L’Odyssée

FMH
Édition
2019/38
DOI:
https://doi.org/10.4414/bms.2019.18226
Bull Med Suisses. 2019;100(38):1248

Affiliations
Dr méd., membre du Comité central de la FMH, responsable du département Santé publique et professions de la santé

Publié le 18.09.2019

Le système de santé est complexe; une odyssée jalonnée de problèmes derrière lesquels se présentent pourtant des opportunités. Comment naviguons-nous entre Charybde et Scylla? Jusqu’ici, pas si mal à en croire l’Euro Health Consumer Index qui, selon le point de vue des patients, classe notre système de santé à la première place en 2019. Comment réagissons-nous au chant des sirènes de l’industrie étrangère du tabac? La commission de la santé du Conseil des Etats a fait quelques pas dans la bonne direction.

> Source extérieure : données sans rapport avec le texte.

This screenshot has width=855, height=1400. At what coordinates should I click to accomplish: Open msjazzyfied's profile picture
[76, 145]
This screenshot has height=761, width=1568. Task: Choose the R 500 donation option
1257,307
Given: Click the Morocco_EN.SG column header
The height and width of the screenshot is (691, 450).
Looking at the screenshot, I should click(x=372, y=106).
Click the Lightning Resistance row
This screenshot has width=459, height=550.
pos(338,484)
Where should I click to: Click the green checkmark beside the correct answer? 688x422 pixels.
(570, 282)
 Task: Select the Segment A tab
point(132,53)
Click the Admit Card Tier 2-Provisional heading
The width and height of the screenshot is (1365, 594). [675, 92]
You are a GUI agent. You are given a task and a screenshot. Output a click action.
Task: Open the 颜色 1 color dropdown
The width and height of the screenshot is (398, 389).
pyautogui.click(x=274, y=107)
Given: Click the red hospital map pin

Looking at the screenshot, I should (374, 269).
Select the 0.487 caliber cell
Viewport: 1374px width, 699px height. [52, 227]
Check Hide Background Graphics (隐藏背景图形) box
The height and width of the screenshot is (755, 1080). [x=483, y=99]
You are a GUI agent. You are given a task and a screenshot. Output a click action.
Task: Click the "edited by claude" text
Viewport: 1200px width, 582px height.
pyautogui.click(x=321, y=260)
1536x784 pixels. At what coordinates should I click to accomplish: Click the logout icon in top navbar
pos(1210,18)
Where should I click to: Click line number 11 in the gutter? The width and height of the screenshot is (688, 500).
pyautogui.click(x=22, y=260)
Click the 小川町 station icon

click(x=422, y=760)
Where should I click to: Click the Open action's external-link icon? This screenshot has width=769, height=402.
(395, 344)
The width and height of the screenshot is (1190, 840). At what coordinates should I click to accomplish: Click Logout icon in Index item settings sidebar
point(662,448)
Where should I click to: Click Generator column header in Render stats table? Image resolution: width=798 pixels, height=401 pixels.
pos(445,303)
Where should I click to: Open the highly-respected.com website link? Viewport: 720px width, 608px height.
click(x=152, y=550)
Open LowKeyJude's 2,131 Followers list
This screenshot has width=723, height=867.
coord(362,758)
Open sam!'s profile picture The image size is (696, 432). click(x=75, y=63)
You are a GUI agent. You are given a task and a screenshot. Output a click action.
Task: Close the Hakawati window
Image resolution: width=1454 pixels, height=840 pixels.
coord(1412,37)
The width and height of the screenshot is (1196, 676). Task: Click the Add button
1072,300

Dans le domaine de la prévention et de la santé publique, l’évidence offre des possibilités supplémentaires (chiffrées en milliards de francs) de réduire les coûts directs de la santé et donc aussi de faire baisser les primes sans rationner les prestations. Du reste, les caisses d’assurance-maladie agissent de manière tout à fait rationnelle lorsqu’elles restituent aux assurés une partie de l’excédent, lui aussi chiffré en milliards, accumulé suite aux primes trop élevées fixées par l’OFSP et ce pendant des années. En effet, depuis 1996, la hausse des coûts de la santé réelle indexée est 50% plus basse. En ces temps incertains, ces remboursements permettent d’éviter des pertes, engendrées par les taux négatifs et des placements non rentables, de plusieurs centaines de millions de francs sur l’argent des primes.
Les systèmes complexes ne peuvent pas être gérés de haut en bas. A l’inverse, les approches de bas en haut (bottom-up) sont plus utiles, plus efficaces et plus dura­bles. Pour qu’elles réussissent, il est primordial d’établir une participation adéquate de tous les groupes professionnels qui fournissent un travail quotidien indispensable sur le terrain. Cette participation se caractérise aussi par une communication appropriée incluant le respect et l’estime de ce travail. Sans cela, la profession perd de son attractivité et le personnel qualifié fait défaut. C’est ainsi que se dessine l’avenir de notre système de santé au cours des 10 à 15 années à venir. La motivation intrinsèque et les échelles de valeurs des groupes professionnels sont déterminantes. La qualité, l’efficacité mais aussi la motivation sont sacrifiées à la faveur d’une surcharge administrative émanant d’un climat de méfiance. Si le secteur de la santé souhaite conserver toute son humanité, il faut le décontaminer des idées et des concepts commerciaux ­accrochés à une logique industrielle. Les considérations économiques relèvent de l’administratif et non de la stratégie (médicale). Si ce n’est pas le cas, l’inefficience et la perte de sens l’emporteront. C’est vrai pour la santé mais aussi pour l’éducation. L’absence d’implication adéquate crée non seulement des défauts de qualité mais aussi des résistances. Ces résistances rapprochent le travail quotidien à celui de Sisyphe. Au quotidien, les médecins peuvent recourir à l’entretien motivationnel, une forme de communication qui conjugue empathie et estime de l’autre tout en respectant l’autonomie des patientes et des patients. De cette manière, ils partagent la responsabilité avec leurs patients et allègent la charge qui pèse sur leurs épaules. Ce mode de communication et d’implication du patient a donc un effet protecteur contre l’épuisement professionnel. Avec le nouveau référentiel PROFILES, les facultés s’engageront davantage dans ce sens et la FMH ajoutera sa pierre à l’édifice dans le cadre de la stratégie nationale de prévention des maladies non transmissibles.
Pour finir, rappelons que Sisyphe était le père d’Odyssée mais aussi un personnage intelligent à multiples facettes et doté d’un sens inné de l’anticipation. A-t-il repoussé indéfiniment la pierre au sommet de la montagne et vraiment déjoué plusieurs fois les plans de Thanatos? Pour le second, c’est plutôt difficile, comme nous le savons. Sachons rester humbles. Dans le meilleur des cas, nous médecins pouvons déjouer les probabilités mais n’oublions pas que le comportement en matière de santé et l’environnement social sont générale­ment décisifs. Saisissons les opportunités qui s’offrent à nous!